Tuesday, October 26, 2010

Thoughts on Hope

“Every divine action disturbs: it foils our expectations and our calculations, our hopes and our fears, in a striking manner.”
- Jean-Louis Chretien

To me, hope seems natural; it’s as if human beings are always hoping for something. We usually hope for particular things: for a long, happy life; for a new job; for a child; etc. When these legitimate hopes are fulfilled, it is a gift from God. But these particular hopes are also finite, limited and thus subject to all sorts of accidents and disappointments. The unfulfillment of our hopes is something with which we are all more or less familiar.

There is a deeper hope that rests in God even when our conscious desires are left unfulfilled, shattered by circumstances outside of our control. If my small efforts at contemplative prayer have taught me anything, it is that our ideas and expectations about God are always coming undone in the silent encounter with God. Divine action “foils our expectations and our calculations, our hopes and our fears, in a striking manner.” God’s action undoes our conscious hopes; indeed, if we knew what to hope for, perhaps we would not be hoping for God at all but merely for our own ideas. You all are probably familiar with these lines from T. S. Eliot that express a similar sentiment: “I said to my soul, be still, and wait without hope/ For hope would be hope for the wrong thing.”

It seems to me, then, that if hope is anything, it must be a basic stance that we take, a way of living in the world--rather than a commitment to particular ideas about our future or doctrines about heaven. It is an openness toward God who is newly present in each moment; it is a commitment to wait for, be present to the God whose action goes beyond our imaginative capacity.

In some ways, this is unsatisfying. I’d like a definite, hopeful vision I can hold onto in hard times. God’s foiling of our conscious expectations is not always a pleasant experience. But this hope, even though it doesn’t have a definite object, is far from empty. It is hope for an unforeseeable but certain encounter with God. It is openness to something new and different, infinitely more than we could think. While it is not hope in a particular doctrine or image, it is hope in the God “who is able to do immeasurably more than all we ask or imagine, according to his power that is at work within us” (Eph. 3). As hopeful people, we live in an attitude of trust toward something that goes far beyond our comprehension and our conscious desires.

Friday, October 22, 2010


Psalm 41:12: “In my integrity you uphold me and set me in your presence forever.”
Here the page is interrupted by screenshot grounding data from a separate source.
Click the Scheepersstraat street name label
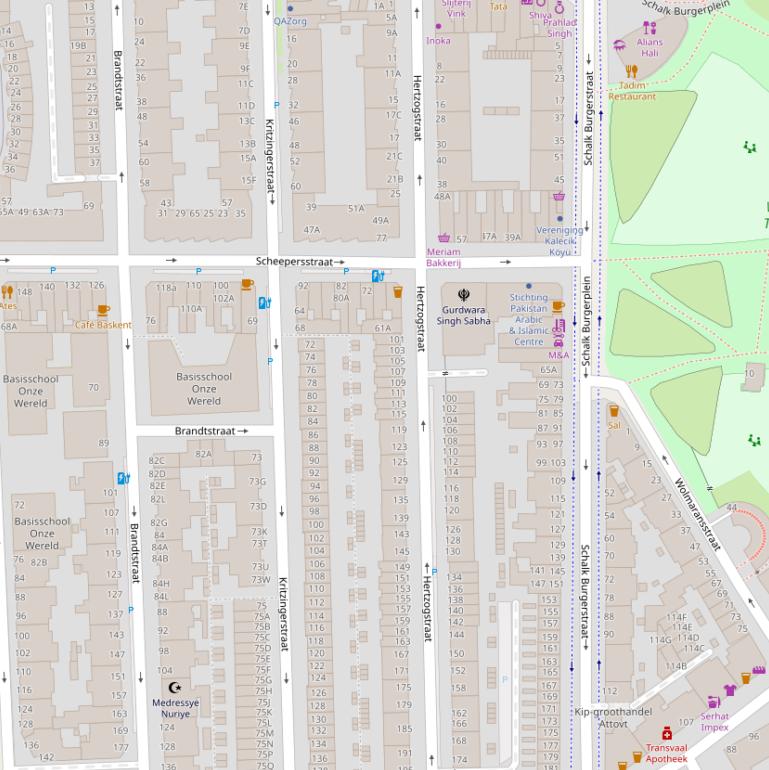 pos(294,261)
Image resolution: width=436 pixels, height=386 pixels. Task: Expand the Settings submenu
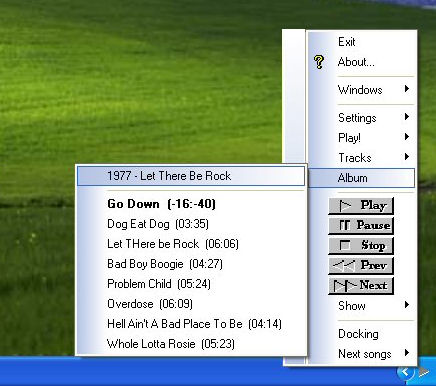point(362,118)
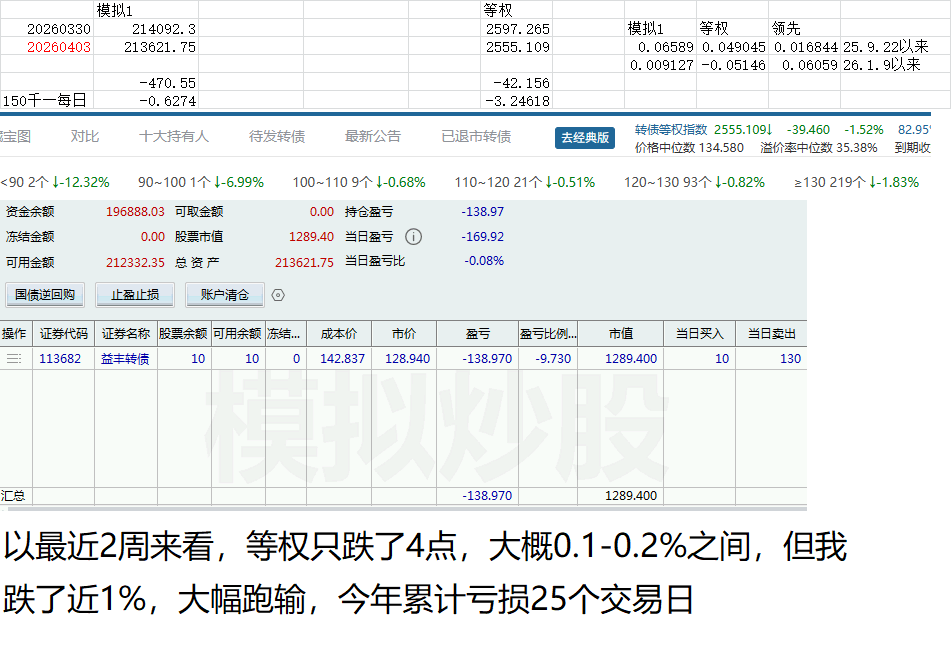Image resolution: width=951 pixels, height=647 pixels.
Task: Click security code 113682 in holdings
Action: click(60, 359)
To have integrity is to be “integrated.” Not to be fragmented, disjointed, scattered. Not to have part of yourself here and part of yourself over there. Being/feeling one way in one kind of situation, then being/feeling completely different in another situation. To have integrity means to have a consistent self, a stable self, a true self.
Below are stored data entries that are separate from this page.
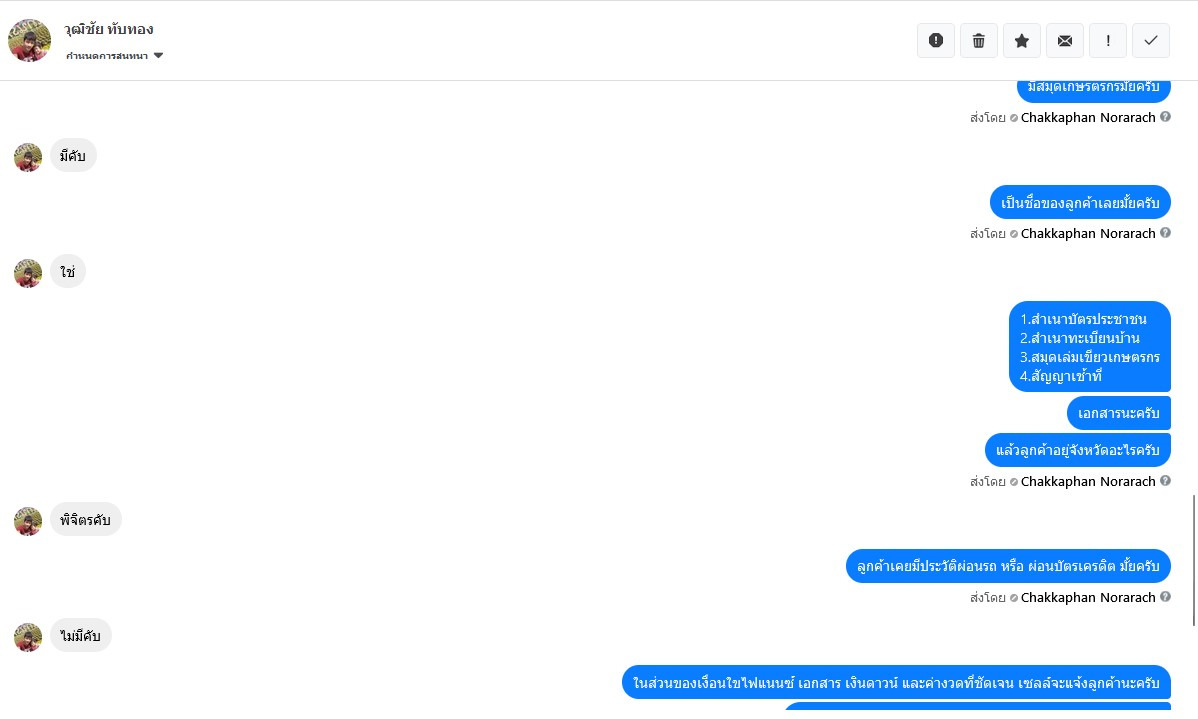This screenshot has height=719, width=1198.
Task: Flag conversation with exclamation mark icon
Action: tap(1108, 40)
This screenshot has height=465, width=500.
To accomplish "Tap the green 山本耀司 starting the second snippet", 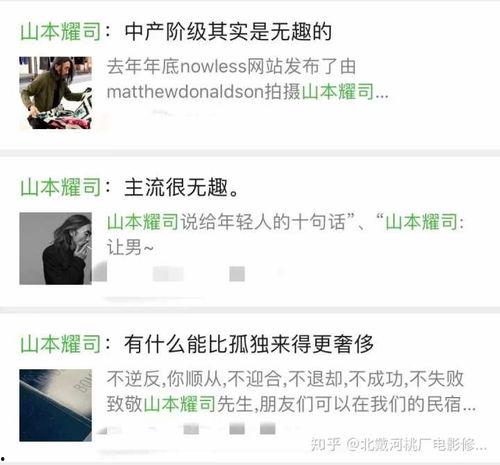I will pos(143,222).
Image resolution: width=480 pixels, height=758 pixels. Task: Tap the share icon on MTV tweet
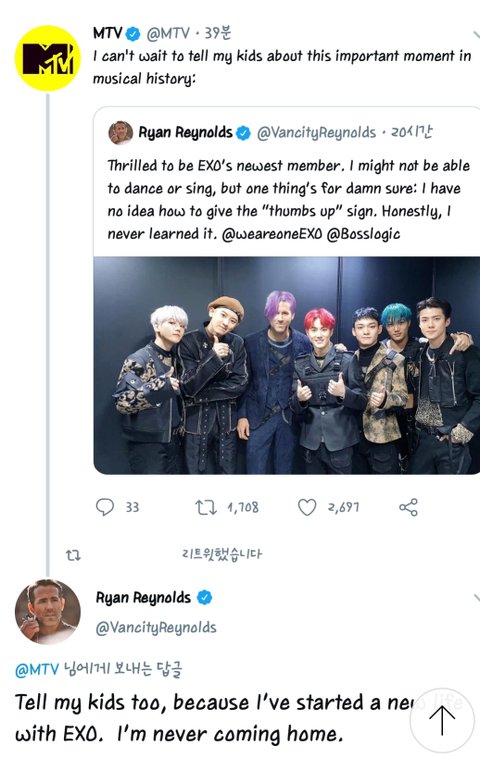coord(408,507)

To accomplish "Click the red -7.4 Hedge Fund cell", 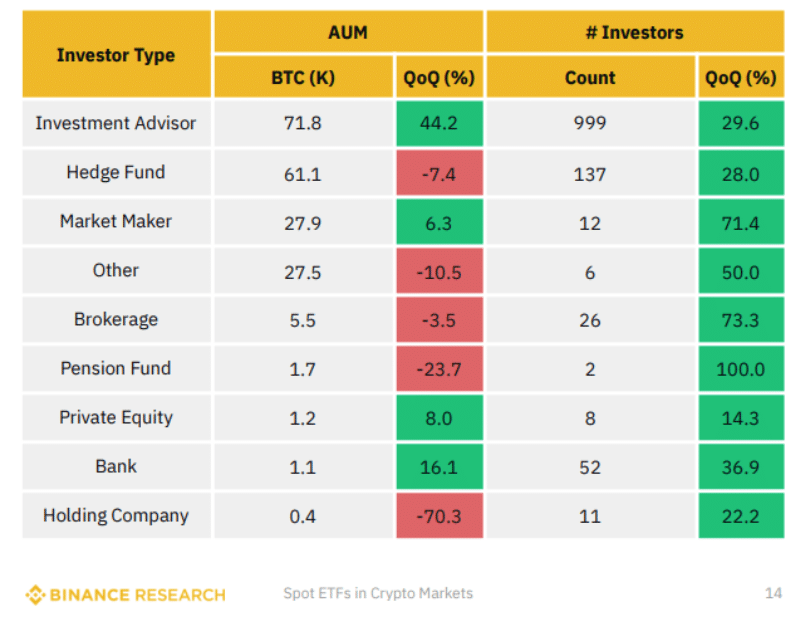I will click(x=439, y=174).
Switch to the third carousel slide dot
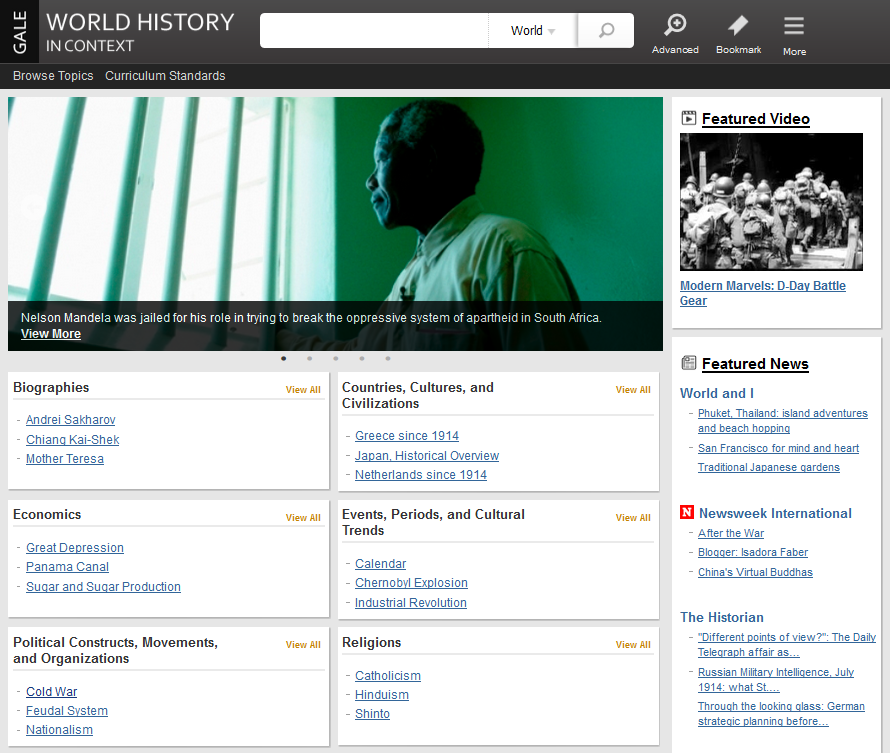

It’s hard to maintain integrity, to stay integrated, in our society. So much busywork, so much noise, so many advertisements and other distractions.

And we’re all tempted to lie at times, or at least to be fake. The problem with lying or being fake – in terms of spiritual health – is that it manifests a false self. It is practice in being not real, not stable. It is practicing unreality, disconnection.
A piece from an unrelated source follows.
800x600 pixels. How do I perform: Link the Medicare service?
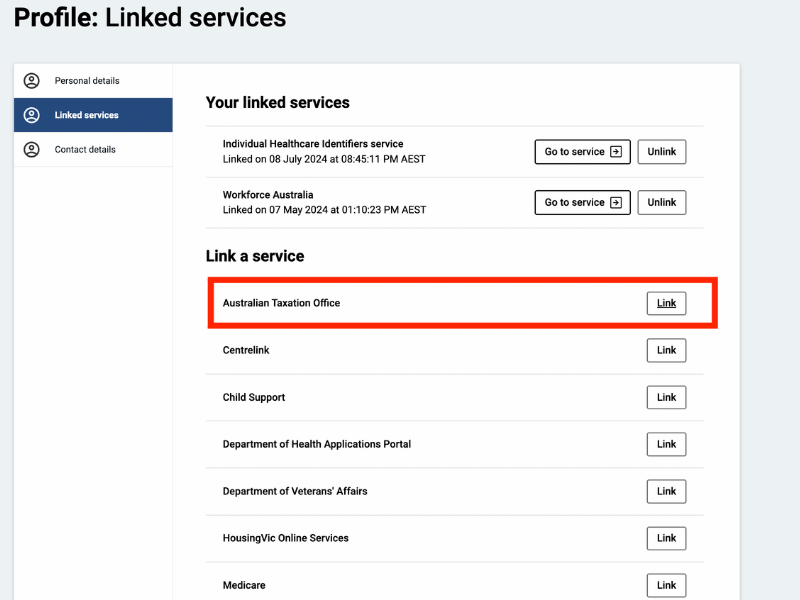coord(666,585)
To become a person of integrity we must practice integrity. We must say what we mean and mean what we say. We must be genuinely ourselves in situation after situation, relationship after relationship.

And we must follow through on our words and our commitments. If we need to be released from a commitment, then we honestly say so rather than simply not doing what we said we would do. This is another way of practicing disconnection and unreality.

As Psalm 42:12 says, integrity is key to practicing the presence of God. If we are not fully, completely present—integrated—then we cannot fully experience and enjoy the presence of God. But through our practice of integrity in faith God will set us “in [his] presence forever.”